───── Entries shown ─────

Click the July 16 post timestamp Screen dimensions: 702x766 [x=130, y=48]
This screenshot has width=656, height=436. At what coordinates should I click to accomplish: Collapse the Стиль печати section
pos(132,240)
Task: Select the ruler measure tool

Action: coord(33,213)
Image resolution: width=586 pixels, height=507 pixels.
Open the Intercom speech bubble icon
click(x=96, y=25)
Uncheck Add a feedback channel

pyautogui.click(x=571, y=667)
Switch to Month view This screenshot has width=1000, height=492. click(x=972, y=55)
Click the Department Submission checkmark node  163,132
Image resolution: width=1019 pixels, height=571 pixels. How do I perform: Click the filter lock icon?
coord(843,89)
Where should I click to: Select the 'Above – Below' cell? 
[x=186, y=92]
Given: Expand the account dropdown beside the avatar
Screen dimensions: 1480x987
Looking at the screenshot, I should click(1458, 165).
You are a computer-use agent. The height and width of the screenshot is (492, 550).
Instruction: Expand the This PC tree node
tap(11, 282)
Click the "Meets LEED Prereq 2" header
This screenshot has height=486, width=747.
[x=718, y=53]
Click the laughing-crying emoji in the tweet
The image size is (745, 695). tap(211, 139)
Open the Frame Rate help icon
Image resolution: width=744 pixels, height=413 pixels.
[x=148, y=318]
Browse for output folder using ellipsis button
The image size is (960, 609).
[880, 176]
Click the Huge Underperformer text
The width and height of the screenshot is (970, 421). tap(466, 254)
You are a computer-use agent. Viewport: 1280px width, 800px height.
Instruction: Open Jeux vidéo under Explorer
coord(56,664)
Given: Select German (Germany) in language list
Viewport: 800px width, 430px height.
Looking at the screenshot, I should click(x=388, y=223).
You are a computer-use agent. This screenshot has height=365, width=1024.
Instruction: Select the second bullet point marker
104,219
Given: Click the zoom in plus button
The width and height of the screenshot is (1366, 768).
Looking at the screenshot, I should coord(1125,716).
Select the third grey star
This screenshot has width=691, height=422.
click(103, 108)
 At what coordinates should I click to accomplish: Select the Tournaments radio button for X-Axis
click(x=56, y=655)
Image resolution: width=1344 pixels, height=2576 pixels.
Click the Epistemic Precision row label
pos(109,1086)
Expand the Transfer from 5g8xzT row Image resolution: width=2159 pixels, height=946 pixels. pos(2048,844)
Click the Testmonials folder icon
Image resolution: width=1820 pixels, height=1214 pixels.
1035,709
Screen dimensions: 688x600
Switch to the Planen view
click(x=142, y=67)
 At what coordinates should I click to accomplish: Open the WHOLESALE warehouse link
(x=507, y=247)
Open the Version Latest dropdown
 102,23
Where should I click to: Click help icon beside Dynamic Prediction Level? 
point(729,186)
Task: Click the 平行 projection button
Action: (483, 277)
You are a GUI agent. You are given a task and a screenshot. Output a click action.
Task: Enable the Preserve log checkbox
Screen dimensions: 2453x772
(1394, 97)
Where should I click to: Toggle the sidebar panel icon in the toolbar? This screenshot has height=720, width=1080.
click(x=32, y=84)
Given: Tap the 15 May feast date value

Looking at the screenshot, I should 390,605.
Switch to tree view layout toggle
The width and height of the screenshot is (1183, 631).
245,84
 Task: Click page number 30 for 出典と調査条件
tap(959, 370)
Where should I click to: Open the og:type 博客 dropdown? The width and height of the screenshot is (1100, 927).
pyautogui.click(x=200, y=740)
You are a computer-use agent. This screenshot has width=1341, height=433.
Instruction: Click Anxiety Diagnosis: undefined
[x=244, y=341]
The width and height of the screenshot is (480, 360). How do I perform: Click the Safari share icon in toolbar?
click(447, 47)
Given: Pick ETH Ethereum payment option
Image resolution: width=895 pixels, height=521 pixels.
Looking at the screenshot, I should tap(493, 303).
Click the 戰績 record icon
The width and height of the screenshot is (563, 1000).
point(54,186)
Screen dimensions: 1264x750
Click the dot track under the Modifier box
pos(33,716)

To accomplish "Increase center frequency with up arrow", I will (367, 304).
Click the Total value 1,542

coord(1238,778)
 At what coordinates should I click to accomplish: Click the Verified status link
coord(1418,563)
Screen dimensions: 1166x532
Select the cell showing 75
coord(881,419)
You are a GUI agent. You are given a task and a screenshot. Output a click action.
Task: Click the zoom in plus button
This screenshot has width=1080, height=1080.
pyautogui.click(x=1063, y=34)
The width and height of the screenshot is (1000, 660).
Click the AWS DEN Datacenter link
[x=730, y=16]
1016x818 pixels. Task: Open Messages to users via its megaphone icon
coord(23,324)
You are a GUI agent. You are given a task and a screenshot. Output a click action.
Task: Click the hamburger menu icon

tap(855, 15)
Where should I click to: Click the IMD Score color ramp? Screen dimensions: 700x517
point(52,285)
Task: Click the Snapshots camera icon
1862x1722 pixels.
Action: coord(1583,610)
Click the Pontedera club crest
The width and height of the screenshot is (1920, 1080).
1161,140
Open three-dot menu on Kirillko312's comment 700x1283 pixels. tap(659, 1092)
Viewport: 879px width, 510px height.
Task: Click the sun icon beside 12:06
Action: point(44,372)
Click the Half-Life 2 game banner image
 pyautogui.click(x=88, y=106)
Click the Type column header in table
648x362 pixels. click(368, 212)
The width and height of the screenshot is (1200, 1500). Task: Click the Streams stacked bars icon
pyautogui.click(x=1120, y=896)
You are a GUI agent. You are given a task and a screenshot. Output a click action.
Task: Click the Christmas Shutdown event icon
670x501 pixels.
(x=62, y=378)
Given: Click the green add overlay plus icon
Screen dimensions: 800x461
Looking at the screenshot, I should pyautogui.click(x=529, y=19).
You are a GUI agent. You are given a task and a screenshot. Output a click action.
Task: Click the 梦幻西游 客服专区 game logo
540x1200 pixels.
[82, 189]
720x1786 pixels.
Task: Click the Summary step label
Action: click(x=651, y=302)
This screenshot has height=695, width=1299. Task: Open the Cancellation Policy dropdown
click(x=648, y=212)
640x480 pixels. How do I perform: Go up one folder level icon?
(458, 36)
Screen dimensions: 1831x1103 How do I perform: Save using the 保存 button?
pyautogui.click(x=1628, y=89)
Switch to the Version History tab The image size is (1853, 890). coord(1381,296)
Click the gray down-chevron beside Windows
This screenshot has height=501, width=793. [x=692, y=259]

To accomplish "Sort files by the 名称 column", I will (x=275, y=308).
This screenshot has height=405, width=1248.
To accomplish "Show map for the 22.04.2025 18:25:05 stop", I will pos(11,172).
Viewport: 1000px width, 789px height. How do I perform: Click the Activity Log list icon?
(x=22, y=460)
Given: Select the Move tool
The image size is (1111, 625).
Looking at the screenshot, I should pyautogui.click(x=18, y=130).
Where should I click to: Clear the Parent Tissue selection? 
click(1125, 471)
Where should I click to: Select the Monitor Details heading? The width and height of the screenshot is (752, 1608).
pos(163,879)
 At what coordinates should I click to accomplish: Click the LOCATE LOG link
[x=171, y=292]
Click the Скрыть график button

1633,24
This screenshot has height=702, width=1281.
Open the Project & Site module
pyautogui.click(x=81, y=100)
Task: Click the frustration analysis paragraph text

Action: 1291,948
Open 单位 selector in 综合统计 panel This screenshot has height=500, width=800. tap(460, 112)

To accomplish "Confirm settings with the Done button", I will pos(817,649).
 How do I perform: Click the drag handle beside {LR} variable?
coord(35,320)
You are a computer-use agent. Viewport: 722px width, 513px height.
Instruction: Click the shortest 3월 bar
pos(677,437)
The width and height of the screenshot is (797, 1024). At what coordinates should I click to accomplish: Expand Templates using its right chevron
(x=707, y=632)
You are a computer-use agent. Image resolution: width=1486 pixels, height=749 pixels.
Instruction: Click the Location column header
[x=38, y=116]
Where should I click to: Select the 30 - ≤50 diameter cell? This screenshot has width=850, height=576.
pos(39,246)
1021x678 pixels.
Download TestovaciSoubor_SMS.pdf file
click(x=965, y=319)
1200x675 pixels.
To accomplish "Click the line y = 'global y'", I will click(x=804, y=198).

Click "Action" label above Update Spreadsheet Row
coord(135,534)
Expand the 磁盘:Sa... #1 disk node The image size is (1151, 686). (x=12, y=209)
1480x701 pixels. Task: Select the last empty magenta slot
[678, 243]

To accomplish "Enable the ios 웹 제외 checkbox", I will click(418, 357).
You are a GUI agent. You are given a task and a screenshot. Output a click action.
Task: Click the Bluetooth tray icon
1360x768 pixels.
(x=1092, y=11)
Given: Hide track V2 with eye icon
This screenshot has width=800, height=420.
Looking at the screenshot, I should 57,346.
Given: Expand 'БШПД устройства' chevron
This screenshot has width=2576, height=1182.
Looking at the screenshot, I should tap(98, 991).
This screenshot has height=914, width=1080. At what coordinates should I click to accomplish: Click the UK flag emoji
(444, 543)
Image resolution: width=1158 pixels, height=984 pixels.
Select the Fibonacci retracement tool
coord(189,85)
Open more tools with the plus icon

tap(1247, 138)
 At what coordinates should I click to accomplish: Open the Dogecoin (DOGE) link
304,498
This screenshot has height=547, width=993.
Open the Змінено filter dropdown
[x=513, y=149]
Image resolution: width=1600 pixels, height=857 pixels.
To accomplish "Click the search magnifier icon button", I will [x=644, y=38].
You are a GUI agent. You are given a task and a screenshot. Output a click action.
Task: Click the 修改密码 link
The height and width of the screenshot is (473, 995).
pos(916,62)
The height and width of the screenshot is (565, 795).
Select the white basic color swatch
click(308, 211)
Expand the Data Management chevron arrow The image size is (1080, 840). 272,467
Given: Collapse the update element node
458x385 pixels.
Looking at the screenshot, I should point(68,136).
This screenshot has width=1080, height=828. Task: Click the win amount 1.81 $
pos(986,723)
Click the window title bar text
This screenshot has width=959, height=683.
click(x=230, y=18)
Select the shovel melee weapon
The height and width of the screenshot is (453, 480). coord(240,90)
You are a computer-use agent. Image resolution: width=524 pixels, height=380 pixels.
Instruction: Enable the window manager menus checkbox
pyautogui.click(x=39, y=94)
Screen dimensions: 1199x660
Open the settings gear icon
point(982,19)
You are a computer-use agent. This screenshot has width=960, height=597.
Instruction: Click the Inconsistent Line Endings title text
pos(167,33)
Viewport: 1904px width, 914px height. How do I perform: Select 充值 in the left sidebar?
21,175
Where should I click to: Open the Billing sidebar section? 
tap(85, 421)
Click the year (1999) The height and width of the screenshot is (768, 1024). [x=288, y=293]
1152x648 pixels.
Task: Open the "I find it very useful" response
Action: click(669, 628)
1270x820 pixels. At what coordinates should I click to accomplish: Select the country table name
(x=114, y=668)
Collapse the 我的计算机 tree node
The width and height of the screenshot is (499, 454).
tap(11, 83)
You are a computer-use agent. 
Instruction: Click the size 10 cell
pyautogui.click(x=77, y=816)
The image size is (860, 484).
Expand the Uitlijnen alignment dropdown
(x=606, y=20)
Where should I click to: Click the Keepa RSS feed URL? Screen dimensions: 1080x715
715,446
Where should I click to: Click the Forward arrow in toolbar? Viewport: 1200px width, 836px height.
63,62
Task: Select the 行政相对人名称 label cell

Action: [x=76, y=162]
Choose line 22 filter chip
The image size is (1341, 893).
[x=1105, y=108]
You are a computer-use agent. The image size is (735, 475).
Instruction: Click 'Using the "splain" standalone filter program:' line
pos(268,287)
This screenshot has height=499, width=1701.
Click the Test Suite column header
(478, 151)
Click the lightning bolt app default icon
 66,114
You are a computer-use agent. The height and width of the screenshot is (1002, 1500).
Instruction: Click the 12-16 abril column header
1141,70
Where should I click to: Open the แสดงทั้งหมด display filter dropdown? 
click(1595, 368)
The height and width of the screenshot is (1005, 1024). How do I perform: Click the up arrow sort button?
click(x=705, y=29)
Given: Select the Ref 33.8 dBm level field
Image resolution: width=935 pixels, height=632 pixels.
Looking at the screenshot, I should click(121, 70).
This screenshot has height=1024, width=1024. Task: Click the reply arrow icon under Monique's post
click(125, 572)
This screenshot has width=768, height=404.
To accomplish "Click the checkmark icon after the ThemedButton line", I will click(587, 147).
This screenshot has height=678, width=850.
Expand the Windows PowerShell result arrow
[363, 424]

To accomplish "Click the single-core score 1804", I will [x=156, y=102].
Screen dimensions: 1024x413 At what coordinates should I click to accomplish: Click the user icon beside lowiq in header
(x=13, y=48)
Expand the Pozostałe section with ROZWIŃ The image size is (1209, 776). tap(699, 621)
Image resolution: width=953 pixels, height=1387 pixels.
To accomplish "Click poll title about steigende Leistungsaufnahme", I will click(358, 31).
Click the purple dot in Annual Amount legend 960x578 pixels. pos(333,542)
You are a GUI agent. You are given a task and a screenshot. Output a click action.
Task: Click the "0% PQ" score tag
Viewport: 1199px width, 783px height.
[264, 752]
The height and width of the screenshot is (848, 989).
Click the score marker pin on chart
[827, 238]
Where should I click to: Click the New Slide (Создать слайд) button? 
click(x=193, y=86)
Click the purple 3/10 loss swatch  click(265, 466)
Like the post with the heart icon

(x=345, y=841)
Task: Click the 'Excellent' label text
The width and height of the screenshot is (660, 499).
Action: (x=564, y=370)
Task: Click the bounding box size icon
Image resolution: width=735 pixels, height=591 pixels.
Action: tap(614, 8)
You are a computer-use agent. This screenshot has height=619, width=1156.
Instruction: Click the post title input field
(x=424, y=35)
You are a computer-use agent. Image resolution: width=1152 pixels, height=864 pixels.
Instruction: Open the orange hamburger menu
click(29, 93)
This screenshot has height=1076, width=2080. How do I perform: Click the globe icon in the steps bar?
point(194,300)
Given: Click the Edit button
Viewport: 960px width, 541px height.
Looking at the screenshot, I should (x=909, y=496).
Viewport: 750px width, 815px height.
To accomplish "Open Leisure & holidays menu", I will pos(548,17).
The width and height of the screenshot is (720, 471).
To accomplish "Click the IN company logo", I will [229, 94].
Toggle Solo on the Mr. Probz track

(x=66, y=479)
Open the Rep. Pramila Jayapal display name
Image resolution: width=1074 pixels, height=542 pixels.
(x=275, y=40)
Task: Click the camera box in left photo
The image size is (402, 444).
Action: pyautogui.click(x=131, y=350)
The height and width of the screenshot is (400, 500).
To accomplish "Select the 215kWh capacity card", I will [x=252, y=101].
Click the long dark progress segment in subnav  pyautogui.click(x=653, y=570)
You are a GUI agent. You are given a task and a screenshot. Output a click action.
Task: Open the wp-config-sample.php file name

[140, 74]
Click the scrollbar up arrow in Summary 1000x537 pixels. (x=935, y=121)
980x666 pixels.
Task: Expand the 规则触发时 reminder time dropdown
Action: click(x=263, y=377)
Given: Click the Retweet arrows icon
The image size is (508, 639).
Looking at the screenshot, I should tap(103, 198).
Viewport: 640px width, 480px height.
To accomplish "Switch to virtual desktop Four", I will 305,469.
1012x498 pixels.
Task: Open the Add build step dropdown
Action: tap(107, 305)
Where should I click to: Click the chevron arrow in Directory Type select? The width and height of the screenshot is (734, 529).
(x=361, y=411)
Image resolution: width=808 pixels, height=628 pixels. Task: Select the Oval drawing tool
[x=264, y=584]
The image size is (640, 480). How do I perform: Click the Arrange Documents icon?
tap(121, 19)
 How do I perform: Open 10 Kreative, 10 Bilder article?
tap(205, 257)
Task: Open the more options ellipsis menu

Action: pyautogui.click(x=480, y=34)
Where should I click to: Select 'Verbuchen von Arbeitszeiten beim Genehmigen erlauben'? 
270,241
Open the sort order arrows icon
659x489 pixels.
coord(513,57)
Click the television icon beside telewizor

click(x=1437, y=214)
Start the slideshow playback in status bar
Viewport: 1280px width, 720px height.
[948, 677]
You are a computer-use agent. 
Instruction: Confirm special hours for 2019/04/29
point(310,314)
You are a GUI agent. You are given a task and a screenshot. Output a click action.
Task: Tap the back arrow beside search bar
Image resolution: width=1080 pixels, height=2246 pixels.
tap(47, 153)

─────

What to do >>
Please restate word for word the lines of the material above, beginning with the one that holds "The image size is (640, 480)." and ending with the last.

Expected output >>
The image size is (640, 480). How do I perform: Click the Arrange Documents icon?
tap(121, 19)
 How do I perform: Open 10 Kreative, 10 Bilder article?
tap(205, 257)
Task: Open the more options ellipsis menu

Action: pyautogui.click(x=480, y=34)
Where should I click to: Select 'Verbuchen von Arbeitszeiten beim Genehmigen erlauben'? 
270,241
Open the sort order arrows icon
659x489 pixels.
coord(513,57)
Click the television icon beside telewizor

click(x=1437, y=214)
Start the slideshow playback in status bar
Viewport: 1280px width, 720px height.
[948, 677]
You are a computer-use agent. 
Instruction: Confirm special hours for 2019/04/29
point(310,314)
You are a GUI agent. You are given a task and a screenshot. Output a click action.
Task: Tap the back arrow beside search bar
Image resolution: width=1080 pixels, height=2246 pixels.
tap(47, 153)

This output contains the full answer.